But he's constantly burning calories being a wrestler. It's not easy to put on muscle when burning so many calories.

It's not like he's just going to the gym every day whilst doing zero cardio and lifting heavy. He's a wrestler that's very much well known for his cardio.




Seafort said:


> Could he short cut the process by taking PEDs for six months and then going natural?


If he took PEDs and was strict in the gym, you'd notice clear difference within a month. Six months, he could probably look as good as someone like The Blade.

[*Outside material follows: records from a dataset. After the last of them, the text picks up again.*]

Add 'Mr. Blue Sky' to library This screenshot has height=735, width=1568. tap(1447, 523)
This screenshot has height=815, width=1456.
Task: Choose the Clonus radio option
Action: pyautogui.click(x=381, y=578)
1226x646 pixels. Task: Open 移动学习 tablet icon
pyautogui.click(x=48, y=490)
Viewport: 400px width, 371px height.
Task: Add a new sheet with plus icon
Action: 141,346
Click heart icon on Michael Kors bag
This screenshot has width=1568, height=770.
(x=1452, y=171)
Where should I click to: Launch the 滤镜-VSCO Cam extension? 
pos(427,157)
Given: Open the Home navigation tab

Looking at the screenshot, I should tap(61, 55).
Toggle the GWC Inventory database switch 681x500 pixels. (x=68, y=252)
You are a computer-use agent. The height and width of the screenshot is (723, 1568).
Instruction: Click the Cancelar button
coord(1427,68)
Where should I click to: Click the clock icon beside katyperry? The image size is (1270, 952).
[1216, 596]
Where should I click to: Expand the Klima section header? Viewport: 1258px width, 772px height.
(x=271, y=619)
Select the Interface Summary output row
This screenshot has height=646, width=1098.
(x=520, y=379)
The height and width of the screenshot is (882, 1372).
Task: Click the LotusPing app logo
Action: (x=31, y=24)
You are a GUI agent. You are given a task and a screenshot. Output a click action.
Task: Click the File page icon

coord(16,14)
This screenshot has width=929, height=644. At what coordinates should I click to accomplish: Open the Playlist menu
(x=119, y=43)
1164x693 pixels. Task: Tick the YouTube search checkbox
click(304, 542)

But I don't think it's in his nature. He'll probably work out more if anything, something he could do and enjoy with his wife.


----------



## Geert Wilders (Jan 18, 2021)

Erik. said:


> But he's constantly burning calories being a wrestler. It's not easy to put on muscle when burning so many calories.
> 
> It's not like he's just going to the gym every day whilst doing zero cardio and lifting heavy. He's a wrestler that's very much well known for his cardio.
> 
> ...


That’s why wrestlers are on like 4k calories a day to maintain.
He’s definitely not doing as much. Would you agree?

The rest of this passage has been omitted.